Port-forward and curl the service to confirm the chart actually renders your message:

bash
kubectl port-forward svc/demoapp-sample 8080:80 &
curl localhost:8080
# <html><body><h1>Hello from demo-app</h1></body></html>
kill %1

The Helm release lives as a Secret (Helm's default storage backend):

bash
kubectl get secret -l owner=helm
# NAME                                   TYPE                 DATA   AGE
# sh.helm.release.v1.demoapp-sample.v1   helm.sh/release.v1   1      3m22s

You now have a working pre-built Helm operator. Zero lines of Go. The full lifecycle demo (upgrade, uninstall, drift, hooks, etc.) is in Part 2. The rest of Part 1 makes the CRD safer and explains every knob in watches.yaml.


Part B - The CRD and CR (the generated API)

What operator-sdk wrote for you (the permissive default)

Read the generated CRD:

bash
cat config/crd/bases/demo.example.com_demoapps.yaml

You will see something like:

yaml
apiVersion: apiextensions.k8s.io/v1
kind: CustomResourceDefinition
metadata:
  name: demoapps.demo.example.com
spec:
  group: demo.example.com
  names:
    kind: DemoApp
    listKind: DemoAppList
    plural: demoapps
    singular: demoapp
  scope: Namespaced
  versions:
    - name: v1alpha1
      served: true
      storage: true
      schema:
        openAPIV3Schema:
          type: object
          properties:
            spec:
              type: object
              x-kubernetes-preserve-unknown-fields: true
            status:
              type: object
              x-kubernetes-preserve-unknown-fields: true
      subresources:
        status: {}

Why x-kubernetes-preserve-unknown-fields: true is the default

operator-sdk init --plugins=helm.sdk.operatorframework.io/v1 cannot know the shape of your chart's values.yaml - charts can use arbitrary nested keys, conditionals, and templated values. Rather than guess, it accepts anything. That gives you a working operator on day one but no client-side validation: a typo like replicaCounnt: 3 is silently dropped at template time and the chart uses the default.

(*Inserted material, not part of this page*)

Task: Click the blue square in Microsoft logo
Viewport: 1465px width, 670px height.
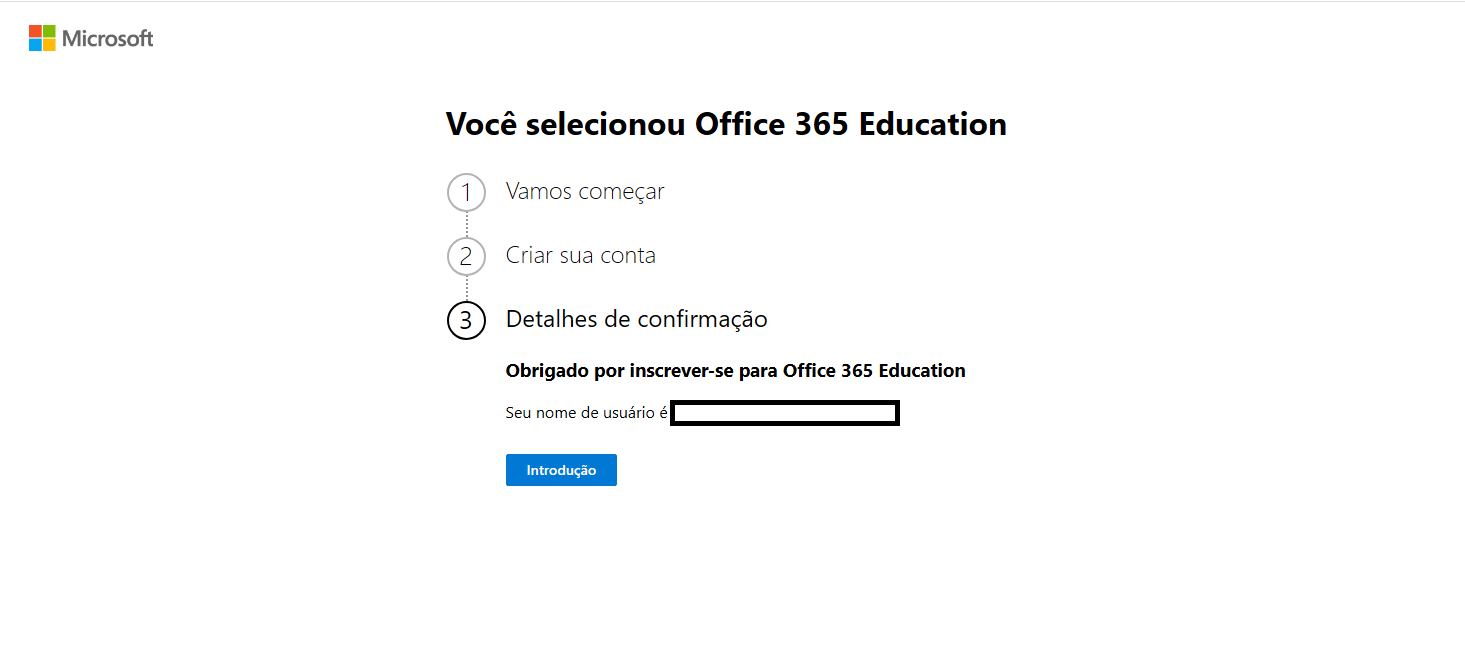Action: click(x=34, y=43)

For real use you should tighten the schema.

Tightening the CRD with OpenAPI v3 markers

You want to replace the permissive spec: block inside properties: with an explicit OpenAPI v3 schema. The surrounding fields - apiVersion, kind, metadata (which is just type: object with no further schema), and status (kept permissive on purpose, the operator owns it) - stay as-is.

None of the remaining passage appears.